By this point his mother had remarried a guy named Harry Graves, an ex-Londoner who had moved to Liverpool following the failure of his first marriage. Graves — an impassioned aficionado of big band music and their vocalists — introduced the kid to recordings by Dinah Shore, Sarah Vaughan and Billy Daniels. They got along like gangbusters, with hardly a single bad time ever had between the two. Little Ritchie soon went back to school, but was far behind his peers academically. Because of his illness he’d not received enough education to enroll in a grammar school, and so attended a Church Of England primary school near his house. The other students called him Lazarus, and Little Ritchie didn’t enjoy going there, and so instead spent more days at home where he’d listen to his stepfather’s massive record collection and play along with the tunes by pounding on biscuit tins with sticks.

The neighborhood where the family lived was extremely poor and riddled with violent crime. Wanting to escape the sooty air and squalor, Little Ritchie attempted to secure some gainful employment. He worked for short stints as porter at British Rail (which was mostly just an attempt to secure some warm clothes, as he’d heard they offered all of their employees suits; but he was only given a hat, no suit, and so he didn’t last long on the job), and as a waiter on a day boat (which was a good gig, but his fear of conscription into military service led him to quit the job, not wanting to give the Royal Navy the impression that he was suitable for seafaring work.)

By age 17 he’d finally landed an apprenticeship with a machinist, and had befriended a fellow apprentice named Roy Trafford who introduced the young lad to skiffle, which Ritchie (who was no longer so little) soon became rather obsessed with. Soon after Trafford piqued Ritchie’s interest in skiffle, the two began rehearsing songs in the manufacturing plant’s cellar during their lunch breaks. Trafford played a guitar, and Ritchie just made noise. Sometimes he slapped a biscuit tin with some keys, or banged on the backs of chairs. The pair were joined by Ritchie’s neighbor and co-worker, the guitarist Eddie Miles, forming the Eddie Miles Band, later renamed Eddie Clayton and the Clayton Squares after a Liverpool landmark. The band performed popular skiffle songs such as Rock Island Line and Walking Cane, with Ritchie raking a thimble across a washboard, creating primitive, driving rhythms.

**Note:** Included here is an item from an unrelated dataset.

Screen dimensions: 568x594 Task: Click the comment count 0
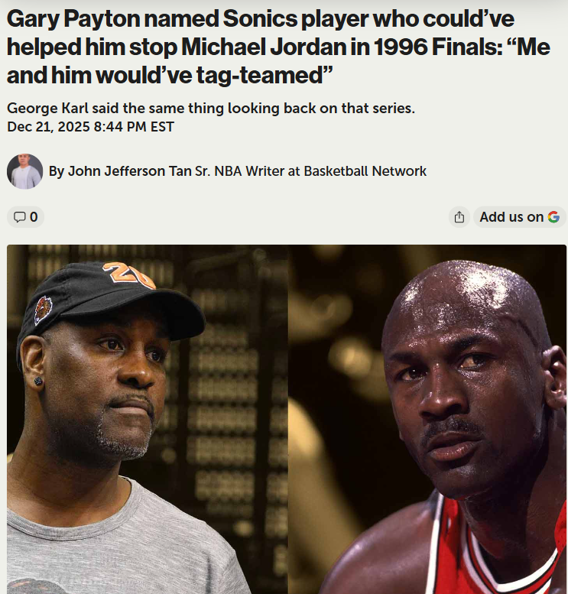point(34,217)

Ritchie had a blast dancing, just as his parents did years earlier, and he and Trafford briefly took dance lessons. Though the lessons were short-lived, they provided the two dudes with an introduction that allowed them to dance well enough to catch the eyes of the ladies while enjoying nights out on the town. Ritchie had a special talent for bowing and bobbing without weaving too much as his arms went akimbo sort of like a lobotomized mourner attempting to slowly do some deranged version of The Twist.

On Christmas Day 1957, Ritchie’s stepfather gave him a second-hand drum kit consisting of a snare drum, bass drum and a makeshift cymbal fashioned from an old rubbish-bin lid. Although basic and crude, the kit facilitated his progression as a percussionist while increasing the commercial potential of the Eddie Clayton band, who went on to book several prestigious local gigs before the skiffle craze faded in early 1958.

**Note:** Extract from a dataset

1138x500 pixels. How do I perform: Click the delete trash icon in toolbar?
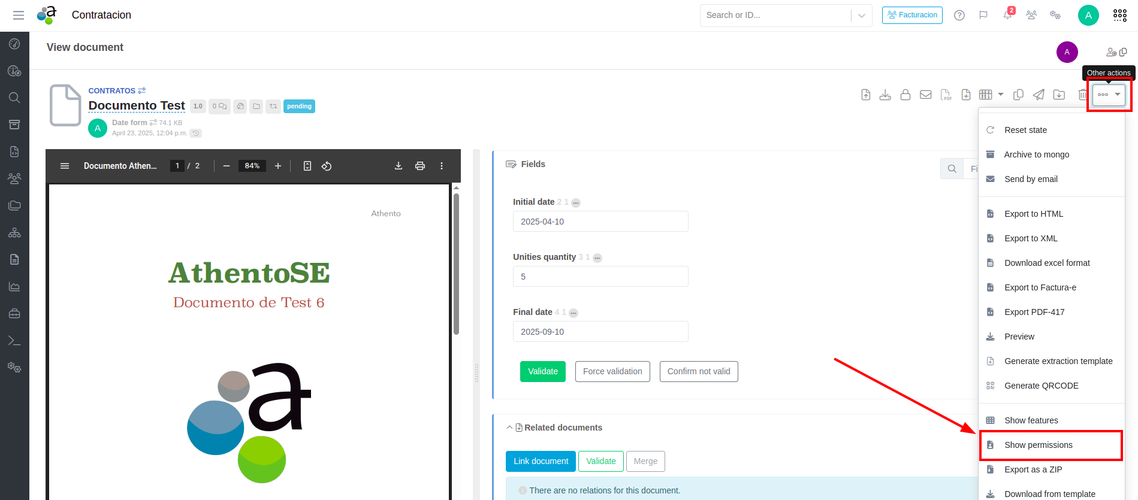(1082, 95)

In November 1959, Ritchie joined Al Caldwell’s Texans, a skiffle group who were looking for someone with a proper drum kit so that the group could transition from one of Liverpool’s best-known skiffle acts to full-fledged Rock and Rollers. They had begun playing local clubs as the Raging Texans, then Jet Storm & The Raging Texans before settling on Rory Storm & The Hurricanes. This is when Ritchie adopted the stage name Ringo Starr. Some say it was because of all the rings he wore, and also because it imbued him with a savvy country-western flair— which a neo-stylish Ringo, nee Ritchie, would’ve done little to dispel. Whatever the reason for the name change, he’d become quite the rising star of drummers, and his ever-popular drum solos were billed as “Starr Time.”

By early 1960 the Hurricanes had become one of Liverpool’s topnotch bands. They became so successful that when initially offered a highly coveted residency in Hamburg, they turned it down due to a prior commitment. But the group eventually accepted, joining an upstart band called the Beatles at Bruno Koschmider’s Kaiserkeller on October 1, 1960, where Starr first met these future Mop Tops. Storm’s Hurricanes were given top-billing over the Beatles, who also received less pay. When their drummer Pete Best failed to show a few times, Ringo performed with the Beatles during a few stand-in engagements while they were in Hamburg, getting along famously with the trio. On October 15, 1960, he drummed with John Lennon, Paul McCartney and George Harrison, recording with them for the first time while backing Hurricanes singer Lu Walters on the George Gershwin aria Summertime. Afterwards Paul McCartney nailed a condom to their apartment’s wall and lit it on fire, causing a hasty evacuation of the premises and the landlord to remove them from their dwelling. Ringo thought it, “An abnormal act done for no reason, and probably not too wise, but it was fun to watch it burn.” They found new digs soon, and Ringo made sure to hide the matches from that budding pyro, Paul.

During Starr’s first stay in Hamburg he also met Tony Sheridan, who valued his drumming abilities to the point of asking Starr to leave the Hurricanes and join his band. But on August 14, 1962, Lennon asked Starr to join the Beatles; he accepted. On August 16, Beatles manager Brian Epstein fired Pete Best. Starr first performed as a member of the band on August 18, 1962, at a Horticultural Society dance at Port Sunlight. After his appearance at the Cavern Club the following day, Best fans, upset by his firing, held vigils outside his house and at the club shouting, “Pete forever! Ringo never!” Harrison received a black eye from one of the upset fans, and Epstein, whose car tires they had flattened in anger, temporarily hired a bodyguard to ensure his safety.

Ringo first recorded with The Beatles on September 4, 1962. The Beatles’ producer George Martin thought Ringo was a nut and couldn’t play well enough to back the group, and replaced him with a studio drummer for the next recording session a week later. Martin proclaimed, “That odd-looking goofy fellow with no sense of timing or rhythm? He wears a suit like an orangutan would. No. I do not think that he will do.”

Ringo believed this was the end for him with The Beatles. He wandered off into a pub, ordered a beer, and thought, ‘This is it. Those bastards are pulling a Pete Best on me. I’m through.’ He proceeded to get stinking drunk, and began pounding on the bar as if in mid drum solo while thrashing about and shouting various threats to anyone within shouting distance. He was soon tossed out and dumped into an alley where he passed out between a few trashcans. Just before falling into a black dreamless sleep, he screamed and rattled on, “Fuck these tomatoes! I’d rather be! Under the sea! In an oct’a’plush’s gaaaarden…in the shade, in the shaaaade! Double fuck all’a this pussyfootin’ ‘round. In an..oct…eee..pusher’s garbage bin. Sing. No! Dance! This ain’t all at all, fuulks! Yule ‘a never meet a’notha’ fella quite likes ‘a me. Sing and feruuuucking dance, musherfuckers! I’m so god damn deranged…and un-famous! One. Two. Three. One, two…Dance! Dance!”